3 papers in the library · 295 citations · publishing 2010-2025

Papers

Instability of the ecstasy market and a new kid on the block: mephedrone

Journal of Psychopharmacology September 8, 2010 Tibor M. Brunt, Anneke Poortman, Raymond J.m. Niesink et al. 217 citations

The ecstasy market in the Netherlands became unstable in 2009, with more than a 50% drop in tablets containing MDMA. A new substance, mephedrone, partially replaced MDMA in tablets sold as ecstasy, at doses between 96 and 155 mg. Based on reports from 70 regular ecstasy users, mephedrone produced enjoyable effects similar to other amphetamine-type stimulants, including MDMA, but unlike MDMA it induced strong cravings in most users. If the unstable market continues, mephedrone may substantially substitute for MDMA, raising health concerns.

How toxic is ibogaine?

Clinical toxicology (Philadelphia, Pa.) January 1, 2016 Ruud P. W. Litjens, Tibor M. Brunt 74 citations

Ibogaine, a psychoactive alkaloid from the African shrub Tabernanthe iboga, is unlicensed but used to treat addiction. It is metabolized mainly by CYP2D6 to noribogaine, which persists for days. Both compounds interact with multiple neurotransmitter systems. In rats, neurotoxicity occurs at doses above 25 mg/kg intraperitoneal, likely via excitotoxic effects on cerebellar Purkinje cells. Cardiotoxicity arises from blockade of hERG potassium channels, prolonging the QT interval and causing arrhythmias and sudden cardiac arrest. Twenty-seven fatalities have been reported; eight case studies show ventricular tachyarrhythmias in individuals without pre-existing heart conditions. Noribogaine appears at least as cardiotoxic as ibogaine. CYP2D6 polymorphism and concurrent medications increase risks. Without medical supervision, further deaths are likely.
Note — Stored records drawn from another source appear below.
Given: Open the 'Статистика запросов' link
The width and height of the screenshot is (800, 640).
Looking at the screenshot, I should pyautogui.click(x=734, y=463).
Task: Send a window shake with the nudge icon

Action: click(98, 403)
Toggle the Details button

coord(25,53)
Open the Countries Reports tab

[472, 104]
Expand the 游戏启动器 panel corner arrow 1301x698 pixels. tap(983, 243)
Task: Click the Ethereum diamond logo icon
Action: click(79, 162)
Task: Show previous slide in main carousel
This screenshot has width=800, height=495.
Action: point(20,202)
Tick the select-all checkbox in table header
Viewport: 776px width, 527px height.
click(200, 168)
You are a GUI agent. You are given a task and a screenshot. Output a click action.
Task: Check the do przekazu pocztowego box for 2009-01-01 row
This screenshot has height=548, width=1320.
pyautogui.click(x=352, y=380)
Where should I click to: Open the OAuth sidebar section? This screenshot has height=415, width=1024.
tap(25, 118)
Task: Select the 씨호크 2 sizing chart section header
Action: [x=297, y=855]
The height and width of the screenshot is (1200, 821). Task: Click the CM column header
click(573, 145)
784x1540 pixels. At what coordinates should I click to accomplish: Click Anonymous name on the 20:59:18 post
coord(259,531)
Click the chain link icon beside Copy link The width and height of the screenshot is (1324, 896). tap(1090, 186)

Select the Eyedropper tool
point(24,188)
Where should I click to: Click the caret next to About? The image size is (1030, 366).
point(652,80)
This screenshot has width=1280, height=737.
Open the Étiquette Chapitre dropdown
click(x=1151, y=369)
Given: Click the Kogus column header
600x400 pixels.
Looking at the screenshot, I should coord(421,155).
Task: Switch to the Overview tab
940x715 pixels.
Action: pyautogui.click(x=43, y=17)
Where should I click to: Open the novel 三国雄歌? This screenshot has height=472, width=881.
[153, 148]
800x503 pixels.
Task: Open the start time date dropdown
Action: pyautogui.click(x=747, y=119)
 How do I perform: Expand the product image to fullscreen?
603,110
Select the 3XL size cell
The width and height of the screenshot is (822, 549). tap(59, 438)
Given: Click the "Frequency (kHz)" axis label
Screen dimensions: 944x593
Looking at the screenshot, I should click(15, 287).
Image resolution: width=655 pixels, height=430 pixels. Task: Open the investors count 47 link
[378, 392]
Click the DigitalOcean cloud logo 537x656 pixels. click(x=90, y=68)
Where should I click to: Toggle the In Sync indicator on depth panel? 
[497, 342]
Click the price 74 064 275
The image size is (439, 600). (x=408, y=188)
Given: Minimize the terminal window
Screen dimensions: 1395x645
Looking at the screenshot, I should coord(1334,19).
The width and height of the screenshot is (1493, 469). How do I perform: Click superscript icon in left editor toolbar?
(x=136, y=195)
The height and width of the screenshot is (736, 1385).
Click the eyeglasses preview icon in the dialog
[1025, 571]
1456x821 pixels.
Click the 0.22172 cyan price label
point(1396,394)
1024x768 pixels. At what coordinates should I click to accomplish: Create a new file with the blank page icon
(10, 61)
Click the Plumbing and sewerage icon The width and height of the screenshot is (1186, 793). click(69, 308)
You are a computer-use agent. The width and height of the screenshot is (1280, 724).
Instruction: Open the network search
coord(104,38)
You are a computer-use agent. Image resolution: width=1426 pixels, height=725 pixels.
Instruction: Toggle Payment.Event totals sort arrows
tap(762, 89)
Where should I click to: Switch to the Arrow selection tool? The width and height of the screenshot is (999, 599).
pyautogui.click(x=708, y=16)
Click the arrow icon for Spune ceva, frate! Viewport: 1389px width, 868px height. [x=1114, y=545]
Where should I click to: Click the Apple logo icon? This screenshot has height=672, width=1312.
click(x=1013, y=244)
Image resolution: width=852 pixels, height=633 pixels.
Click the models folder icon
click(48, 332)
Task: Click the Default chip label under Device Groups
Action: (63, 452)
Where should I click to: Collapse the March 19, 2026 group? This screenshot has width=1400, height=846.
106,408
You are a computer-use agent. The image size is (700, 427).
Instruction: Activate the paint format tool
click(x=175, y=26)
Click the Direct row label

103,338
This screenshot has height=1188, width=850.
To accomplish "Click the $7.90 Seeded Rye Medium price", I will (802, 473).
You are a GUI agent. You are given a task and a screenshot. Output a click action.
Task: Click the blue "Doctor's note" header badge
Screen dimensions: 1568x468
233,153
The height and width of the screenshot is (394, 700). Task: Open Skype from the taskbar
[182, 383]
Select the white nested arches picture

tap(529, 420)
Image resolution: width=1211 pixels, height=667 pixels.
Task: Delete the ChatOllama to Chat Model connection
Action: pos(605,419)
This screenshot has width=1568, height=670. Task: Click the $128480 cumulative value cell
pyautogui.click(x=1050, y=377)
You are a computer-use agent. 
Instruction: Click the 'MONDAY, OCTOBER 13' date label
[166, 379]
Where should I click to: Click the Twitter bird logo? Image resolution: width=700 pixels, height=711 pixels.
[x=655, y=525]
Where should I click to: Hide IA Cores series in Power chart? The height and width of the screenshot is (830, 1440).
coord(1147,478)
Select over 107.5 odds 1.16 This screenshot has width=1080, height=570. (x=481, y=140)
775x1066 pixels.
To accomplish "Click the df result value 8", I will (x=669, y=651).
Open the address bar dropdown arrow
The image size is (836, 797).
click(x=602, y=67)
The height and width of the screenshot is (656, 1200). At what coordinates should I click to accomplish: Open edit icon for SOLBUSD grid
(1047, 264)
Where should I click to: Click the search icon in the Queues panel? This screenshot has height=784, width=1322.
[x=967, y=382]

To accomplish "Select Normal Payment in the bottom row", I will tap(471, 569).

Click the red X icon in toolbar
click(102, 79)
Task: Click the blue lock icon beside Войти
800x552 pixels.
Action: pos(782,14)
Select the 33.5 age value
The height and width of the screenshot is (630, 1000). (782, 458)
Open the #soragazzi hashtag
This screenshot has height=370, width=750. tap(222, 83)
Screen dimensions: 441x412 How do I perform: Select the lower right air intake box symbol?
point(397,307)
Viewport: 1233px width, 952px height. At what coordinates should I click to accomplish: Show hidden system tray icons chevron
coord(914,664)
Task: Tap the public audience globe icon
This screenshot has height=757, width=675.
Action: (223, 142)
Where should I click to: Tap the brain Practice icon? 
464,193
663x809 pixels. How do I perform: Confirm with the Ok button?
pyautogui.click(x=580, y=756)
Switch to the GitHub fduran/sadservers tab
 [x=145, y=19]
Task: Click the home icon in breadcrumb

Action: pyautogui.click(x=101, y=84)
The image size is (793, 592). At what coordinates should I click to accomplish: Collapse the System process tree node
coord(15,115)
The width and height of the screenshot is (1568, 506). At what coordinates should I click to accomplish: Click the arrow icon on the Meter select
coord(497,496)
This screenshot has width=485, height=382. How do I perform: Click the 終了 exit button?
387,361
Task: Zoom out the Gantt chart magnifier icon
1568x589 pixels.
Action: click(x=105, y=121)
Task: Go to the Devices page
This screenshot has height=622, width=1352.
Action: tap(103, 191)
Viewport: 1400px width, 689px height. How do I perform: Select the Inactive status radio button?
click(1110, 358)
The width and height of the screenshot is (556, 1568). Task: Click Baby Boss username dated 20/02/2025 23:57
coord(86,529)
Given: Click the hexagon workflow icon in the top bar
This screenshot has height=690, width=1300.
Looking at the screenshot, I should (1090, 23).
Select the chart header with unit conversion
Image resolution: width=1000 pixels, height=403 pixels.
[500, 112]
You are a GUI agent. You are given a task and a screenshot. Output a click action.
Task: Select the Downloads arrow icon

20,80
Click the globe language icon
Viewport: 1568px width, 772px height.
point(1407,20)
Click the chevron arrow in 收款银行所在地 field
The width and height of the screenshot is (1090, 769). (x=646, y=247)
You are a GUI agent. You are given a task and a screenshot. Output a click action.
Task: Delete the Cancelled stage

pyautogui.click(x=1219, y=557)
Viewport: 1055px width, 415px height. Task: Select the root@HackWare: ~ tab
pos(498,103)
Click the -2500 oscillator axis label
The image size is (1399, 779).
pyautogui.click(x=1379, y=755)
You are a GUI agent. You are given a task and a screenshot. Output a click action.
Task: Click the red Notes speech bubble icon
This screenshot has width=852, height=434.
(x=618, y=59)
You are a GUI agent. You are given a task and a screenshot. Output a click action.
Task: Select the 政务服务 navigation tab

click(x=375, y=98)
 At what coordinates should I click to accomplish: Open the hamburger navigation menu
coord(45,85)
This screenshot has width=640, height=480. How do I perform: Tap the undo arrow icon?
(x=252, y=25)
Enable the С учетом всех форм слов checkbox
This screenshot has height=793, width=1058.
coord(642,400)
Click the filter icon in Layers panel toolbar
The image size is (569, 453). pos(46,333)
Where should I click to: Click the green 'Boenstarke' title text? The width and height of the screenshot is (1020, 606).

Above the threshold, beyond the trip: the role of the 5-HT2A receptor in psychedelic-induced neuroplasticity and antidepressant effects

Molecular Psychiatry August 23, 2025 Adam J. Drewko, Ron L. P. Habets, Tibor M. Brunt 4 citations

Serotonergic psychedelics like psilocybin and LSD show promise for treatment-resistant depression by rapidly inducing neuroplasticity, but the molecular mechanisms are debated. This narrative review examines evidence on whether the serotonin 5-HT2A receptor, which mediates hallucinogenic effects, is also required for neuroplasticity. It covers how decreased neuroplasticity relates to depression, how psychedelics promote dendrito-, spino-, and synaptogenesis, and whether these effects are regionally selective. The review critically assesses conflicting studies on the necessity of 5-HT2A signaling for neuroplastic effects and presents a model of the molecular mechanisms involved.